[Problem] Within the data that follows, set down exactly the lines from the one containing "Expand the chevron under Gao-fuck's profile" through the one containing "Select cell with shirleyhorn.com", both ends included.

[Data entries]
※
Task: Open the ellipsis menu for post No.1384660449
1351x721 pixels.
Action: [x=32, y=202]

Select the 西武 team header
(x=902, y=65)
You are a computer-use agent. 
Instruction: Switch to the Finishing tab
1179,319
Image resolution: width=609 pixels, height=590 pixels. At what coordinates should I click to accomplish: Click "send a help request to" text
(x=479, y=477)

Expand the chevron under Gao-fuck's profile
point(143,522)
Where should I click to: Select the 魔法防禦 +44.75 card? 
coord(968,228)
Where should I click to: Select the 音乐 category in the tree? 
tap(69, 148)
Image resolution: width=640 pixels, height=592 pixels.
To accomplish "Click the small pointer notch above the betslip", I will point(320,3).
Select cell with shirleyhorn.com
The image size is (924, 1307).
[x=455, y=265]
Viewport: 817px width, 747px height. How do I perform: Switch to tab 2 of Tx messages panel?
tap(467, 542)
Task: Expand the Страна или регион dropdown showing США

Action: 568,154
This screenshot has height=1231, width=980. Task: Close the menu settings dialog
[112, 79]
※
[Response to the task]
Expand the chevron under Gao-fuck's profile
point(143,522)
Where should I click to: Select the 魔法防禦 +44.75 card? 
coord(968,228)
Where should I click to: Select the 音乐 category in the tree? 
tap(69, 148)
Image resolution: width=640 pixels, height=592 pixels.
To accomplish "Click the small pointer notch above the betslip", I will point(320,3).
Select cell with shirleyhorn.com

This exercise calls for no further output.